Le titre, en écho à Kant, amorce d’emblée la problématique majeure de l’œuvre. La finitude de l’homme, sa petitesse quant à l’immensité de l’univers et intrinsèquement sa vulnérabilité face à l’inconnu, ce « cosmos » qui fascinait tant les Anciens. La perception du ciel étoilé renvoie l’homme à son aspect sensoriel qui occupe une place anecdotique face à « l’espace immense » où les mondes s’ajoutent aux mondes. Cette « multitude innombrable de monde » est, pour Kant, la preuve que l’homme est une « créature animale », dans son sens pascalien, vouée à la mort et dont le retour à la terre permet l’élévation morale. Ainsi, Victor, pour qui le diagnostic est sans appel, agit selon la philosophie kantienne, où nous devons nous montrer vertueux afin de distinguer ce qui fait de notre vie une fin en soi hors des limites du temps. Victor vit l’épreuve qu’il traverse du mieux qu’il peut, avec courage et dignité, tout en portant en lui la certitude que sa mort est proche, cette attente devenant, à la fois, sa plus précieuse alliée et son bourreau le plus perfide.
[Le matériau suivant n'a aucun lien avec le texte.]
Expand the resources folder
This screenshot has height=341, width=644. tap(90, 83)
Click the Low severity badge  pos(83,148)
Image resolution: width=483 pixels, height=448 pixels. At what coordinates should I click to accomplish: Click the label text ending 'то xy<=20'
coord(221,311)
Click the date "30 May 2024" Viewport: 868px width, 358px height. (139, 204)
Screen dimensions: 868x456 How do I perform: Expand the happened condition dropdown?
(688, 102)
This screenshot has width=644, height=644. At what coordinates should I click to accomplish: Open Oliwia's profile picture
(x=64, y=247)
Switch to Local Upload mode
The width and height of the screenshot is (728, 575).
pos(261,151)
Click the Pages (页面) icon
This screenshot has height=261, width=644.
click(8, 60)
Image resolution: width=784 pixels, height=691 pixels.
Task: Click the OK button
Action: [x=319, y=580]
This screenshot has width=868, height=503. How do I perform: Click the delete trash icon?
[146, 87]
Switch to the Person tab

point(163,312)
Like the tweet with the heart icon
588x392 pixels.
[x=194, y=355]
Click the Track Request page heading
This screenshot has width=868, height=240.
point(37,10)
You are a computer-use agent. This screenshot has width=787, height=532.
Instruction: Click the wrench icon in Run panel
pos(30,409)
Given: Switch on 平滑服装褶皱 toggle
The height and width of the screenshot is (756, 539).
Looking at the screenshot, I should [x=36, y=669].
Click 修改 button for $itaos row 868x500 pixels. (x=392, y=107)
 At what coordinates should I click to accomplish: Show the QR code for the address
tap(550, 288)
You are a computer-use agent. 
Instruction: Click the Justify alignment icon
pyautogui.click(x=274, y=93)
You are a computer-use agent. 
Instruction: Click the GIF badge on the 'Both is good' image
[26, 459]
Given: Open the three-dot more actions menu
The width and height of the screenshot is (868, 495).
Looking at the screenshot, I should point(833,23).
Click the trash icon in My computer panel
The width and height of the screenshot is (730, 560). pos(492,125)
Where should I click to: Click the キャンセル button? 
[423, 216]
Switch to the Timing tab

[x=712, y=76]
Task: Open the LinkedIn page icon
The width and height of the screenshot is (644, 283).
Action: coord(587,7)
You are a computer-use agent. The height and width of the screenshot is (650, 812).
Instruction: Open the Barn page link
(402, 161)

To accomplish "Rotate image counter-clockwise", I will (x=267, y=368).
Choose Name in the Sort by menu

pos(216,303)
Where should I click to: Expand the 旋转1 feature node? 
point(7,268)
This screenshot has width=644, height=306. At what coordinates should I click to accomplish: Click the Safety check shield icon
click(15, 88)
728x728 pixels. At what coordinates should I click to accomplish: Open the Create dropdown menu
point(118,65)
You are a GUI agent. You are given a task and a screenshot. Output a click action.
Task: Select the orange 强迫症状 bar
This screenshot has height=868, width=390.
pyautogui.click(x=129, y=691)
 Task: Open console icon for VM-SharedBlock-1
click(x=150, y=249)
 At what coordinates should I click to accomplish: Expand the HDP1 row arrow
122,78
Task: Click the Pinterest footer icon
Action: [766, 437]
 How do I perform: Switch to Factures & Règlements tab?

Par le passé, le cancer s’est déjà approché de lui, au temps où il veillait son épouse mais aussi lorsqu’il travaillait comme sociologue au plus près de la maladie. Victor n’ignore donc rien de son état. Plus qu’aucun autre, il sait que le cancer a pipé les dés ; que la partie est perdue d’avance et que rien ni personne ne pourra empêcher le sort de l’emporter. Les traitements se succèdent, la chimiothérapie détruit peu à peu ses maigres forces. Parfois la maladie semble se détourner, lui donnant l’espace nécessaire pour mieux appréhender l’épreuve suivante. Victor sait mieux que quiconque que les accalmies sont chimériques, aussi, le combat qu’il livre prend une dimension particulière et sa témérité se voit exacerbée. Et pour cause, tout un chacun a connaissance du « memento mori ». L’Homme étant le seul être vivant à savoir qu’il va mourir, aussi fait-il tout ce qui est en son pouvoir pour retarder l’échéance. L’espérance de vivre bien et pour longtemps ne le quitte pas. La passion suscitée par les récents débats parlementaires sur la fin de vie en témoigne. Aussi, la perte de l’espérance, selon la formule de Dante, précède la descente aux Enfers.¹

Kant emprunte à Cicéron l’image de la sentinelle qui demeure à son poste jusqu’à ce que Dieu lui donne congé. Ainsi, écrit-il, le devoir de prendre soin de nous nous incombe jusqu’à ce que vienne le temps où Dieu nous commande expressément de quitter cette vie. Les êtres humains sont des sentinelles sur la terre et ne peuvent pas abandonner leurs postes tant qu’ils n’y sont pas relevés par une autre main bienfaisante. Cependant, la vie demeure une valeur relative, car il y a dans le monde des choses plus importantes que la vie. Ainsi, l’observation de la moralité lui est de loin supérieure. « Le ciel étoilé au-dessus de nous » met en pratique la pensée kantienne quant à la mort mais nous apprend également que celle-ci n’est rien au regard de la manière dont nous vivons jusqu’à notre dernier souffle.

Penser la mort

Le recul de Victor en fait un patient particulièrement éveillé face à une industrie médicale qui tend à placer l’empathie au second plan. D’emblée, alors qu’il est pas encore diagnostiqué, il se substitue aux médecins en interprétant lui-même sa prise de sang. Ce geste, a priori anodin, illustre une vérité que seuls ceux qui ont été confrontés à une grave maladie connaissent. L’homme n’est que peu de choses, surtout lorsqu’il devient un patient. Le milieu hospitalier se dresse face à lui, le dominant de toute sa condescendance, avant de l’écraser d’un revers de manche. Très vite, Victor est confronté à la brutalité d’un radiologue qui lui annonce son cancer tout en insistant sur la paperasse. L’interaction est expéditive, glaciale, impersonnelle. L’absurdité de la scène nous rappelle l’univers kafkaïen, à la différence que le témoignage que nous lisons est réel et que ce type de scène se rencontre tous les jours dans tous les hôpitaux du monde.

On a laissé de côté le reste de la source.